The first in a series of modular sculptures, Chris Cornish's ‘module 01, transporter’ is the result of a complex process of digital archaeology. An extraction from a contemporary computer game, the sculpture represents a meeting point of real and virtual, violence and contemplation. The crater has become a familiar icon in modern history; a strange, magical interruption through architecture and landscape which bears witness to a lost event - a looking glass fused in a moment of omnipotent disorder.

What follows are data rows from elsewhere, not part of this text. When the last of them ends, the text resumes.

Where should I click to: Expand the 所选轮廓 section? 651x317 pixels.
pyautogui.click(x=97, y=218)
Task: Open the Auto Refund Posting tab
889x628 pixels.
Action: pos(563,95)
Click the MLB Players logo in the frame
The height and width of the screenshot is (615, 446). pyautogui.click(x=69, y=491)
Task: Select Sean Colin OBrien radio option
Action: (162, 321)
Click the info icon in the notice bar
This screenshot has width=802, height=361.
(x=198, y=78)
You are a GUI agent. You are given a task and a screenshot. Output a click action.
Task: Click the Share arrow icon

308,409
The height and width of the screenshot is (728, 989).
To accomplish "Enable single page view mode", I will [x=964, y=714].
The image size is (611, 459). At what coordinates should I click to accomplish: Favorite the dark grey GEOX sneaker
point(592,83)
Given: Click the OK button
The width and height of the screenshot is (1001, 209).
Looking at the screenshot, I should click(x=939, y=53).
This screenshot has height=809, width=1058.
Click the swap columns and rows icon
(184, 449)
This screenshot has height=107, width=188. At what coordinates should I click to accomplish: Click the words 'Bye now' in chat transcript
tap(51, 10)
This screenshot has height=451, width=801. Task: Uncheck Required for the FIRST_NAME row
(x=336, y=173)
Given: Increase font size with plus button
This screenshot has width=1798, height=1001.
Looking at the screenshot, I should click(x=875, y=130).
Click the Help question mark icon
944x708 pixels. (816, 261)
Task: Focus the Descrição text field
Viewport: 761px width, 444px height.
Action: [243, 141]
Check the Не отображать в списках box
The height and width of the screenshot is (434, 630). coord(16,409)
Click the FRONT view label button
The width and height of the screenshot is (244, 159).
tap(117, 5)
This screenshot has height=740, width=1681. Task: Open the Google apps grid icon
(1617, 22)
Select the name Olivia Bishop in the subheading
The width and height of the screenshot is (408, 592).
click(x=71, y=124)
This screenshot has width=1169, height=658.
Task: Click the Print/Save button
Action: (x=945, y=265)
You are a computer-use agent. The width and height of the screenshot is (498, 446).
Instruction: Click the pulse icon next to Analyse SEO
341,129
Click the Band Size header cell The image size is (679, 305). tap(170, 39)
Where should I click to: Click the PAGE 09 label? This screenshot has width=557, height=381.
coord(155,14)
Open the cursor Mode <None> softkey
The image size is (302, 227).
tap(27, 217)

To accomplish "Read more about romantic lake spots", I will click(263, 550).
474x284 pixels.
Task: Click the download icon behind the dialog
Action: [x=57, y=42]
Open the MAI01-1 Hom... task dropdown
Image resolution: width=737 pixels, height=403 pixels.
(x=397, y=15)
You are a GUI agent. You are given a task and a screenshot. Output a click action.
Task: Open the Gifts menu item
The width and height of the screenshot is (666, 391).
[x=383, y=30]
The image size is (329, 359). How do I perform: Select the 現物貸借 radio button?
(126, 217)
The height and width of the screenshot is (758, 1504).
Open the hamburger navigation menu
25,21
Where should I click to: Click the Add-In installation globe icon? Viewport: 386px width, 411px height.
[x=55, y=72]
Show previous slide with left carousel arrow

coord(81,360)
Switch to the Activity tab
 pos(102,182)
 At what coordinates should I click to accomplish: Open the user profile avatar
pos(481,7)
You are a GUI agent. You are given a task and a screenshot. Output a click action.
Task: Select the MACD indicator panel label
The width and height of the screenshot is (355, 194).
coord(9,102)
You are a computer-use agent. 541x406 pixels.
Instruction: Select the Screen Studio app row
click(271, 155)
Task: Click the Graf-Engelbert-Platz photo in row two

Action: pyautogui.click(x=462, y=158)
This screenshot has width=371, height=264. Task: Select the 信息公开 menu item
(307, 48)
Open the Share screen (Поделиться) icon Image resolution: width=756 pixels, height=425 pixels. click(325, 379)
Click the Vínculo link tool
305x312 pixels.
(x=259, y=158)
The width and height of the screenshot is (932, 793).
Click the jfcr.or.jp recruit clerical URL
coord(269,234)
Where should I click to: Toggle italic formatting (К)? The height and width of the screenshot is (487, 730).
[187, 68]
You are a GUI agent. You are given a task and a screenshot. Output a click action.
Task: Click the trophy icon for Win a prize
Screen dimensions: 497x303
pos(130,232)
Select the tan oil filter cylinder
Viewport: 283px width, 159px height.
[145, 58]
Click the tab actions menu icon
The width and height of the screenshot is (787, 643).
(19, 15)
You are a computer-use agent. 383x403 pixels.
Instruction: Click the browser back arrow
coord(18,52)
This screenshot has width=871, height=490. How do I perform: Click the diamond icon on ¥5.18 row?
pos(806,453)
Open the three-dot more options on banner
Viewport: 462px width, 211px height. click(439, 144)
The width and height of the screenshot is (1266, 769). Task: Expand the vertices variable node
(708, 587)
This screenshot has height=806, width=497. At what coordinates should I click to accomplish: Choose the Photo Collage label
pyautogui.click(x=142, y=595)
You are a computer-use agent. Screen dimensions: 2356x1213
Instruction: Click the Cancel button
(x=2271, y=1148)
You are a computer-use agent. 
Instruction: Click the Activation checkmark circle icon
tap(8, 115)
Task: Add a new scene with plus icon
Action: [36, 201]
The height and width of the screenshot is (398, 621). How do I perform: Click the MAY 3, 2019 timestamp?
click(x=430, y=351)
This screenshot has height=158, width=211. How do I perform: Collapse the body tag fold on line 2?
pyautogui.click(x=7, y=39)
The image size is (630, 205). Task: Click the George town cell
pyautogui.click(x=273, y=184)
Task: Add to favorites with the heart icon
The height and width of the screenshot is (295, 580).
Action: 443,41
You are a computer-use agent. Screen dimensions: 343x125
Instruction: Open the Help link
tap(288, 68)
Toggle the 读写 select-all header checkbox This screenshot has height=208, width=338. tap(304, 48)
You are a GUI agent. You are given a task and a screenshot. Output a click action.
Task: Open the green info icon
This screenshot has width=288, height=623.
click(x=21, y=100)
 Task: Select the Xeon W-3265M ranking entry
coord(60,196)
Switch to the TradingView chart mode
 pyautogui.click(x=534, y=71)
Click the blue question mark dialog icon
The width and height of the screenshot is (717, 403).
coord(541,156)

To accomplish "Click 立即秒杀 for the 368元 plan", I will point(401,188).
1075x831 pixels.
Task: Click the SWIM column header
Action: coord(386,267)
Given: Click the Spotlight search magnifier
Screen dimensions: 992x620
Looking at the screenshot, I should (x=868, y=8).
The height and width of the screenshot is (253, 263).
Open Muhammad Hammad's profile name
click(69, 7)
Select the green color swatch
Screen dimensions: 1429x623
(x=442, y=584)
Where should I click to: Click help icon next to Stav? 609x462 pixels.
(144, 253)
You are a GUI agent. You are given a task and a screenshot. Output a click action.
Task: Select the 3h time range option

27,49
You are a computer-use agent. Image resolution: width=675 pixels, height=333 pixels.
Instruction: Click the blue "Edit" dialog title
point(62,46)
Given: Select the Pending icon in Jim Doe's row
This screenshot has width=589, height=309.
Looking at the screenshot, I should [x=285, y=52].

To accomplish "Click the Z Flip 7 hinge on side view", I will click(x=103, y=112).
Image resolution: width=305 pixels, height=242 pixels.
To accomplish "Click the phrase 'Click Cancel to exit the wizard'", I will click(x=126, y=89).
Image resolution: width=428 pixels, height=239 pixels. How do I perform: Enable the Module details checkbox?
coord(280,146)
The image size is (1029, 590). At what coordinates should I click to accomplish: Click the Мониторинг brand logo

Franziska Furter's installation 'airborne' and her drawing 'One more breath' create a focus in the exhibition that link the other works to the initial cosmic notion of 'dark matter'. In 'airborne' a minimal structure consisting of two white slates of polystyrene exists in contrast to a number of spiky black wooden objects. Each of the black elements draws the gaze of the viewer to a point in the centre and is originally inspired by black holes, cosmic phenomena that have a gravity so strong that they even pull in light. The large scale black and white drawing 'One more breath' depicts a landscape that is subject to an indefinable black mass. While the base of the drawing seems to fade into nothingness, it is this dark force that becomes the main focus.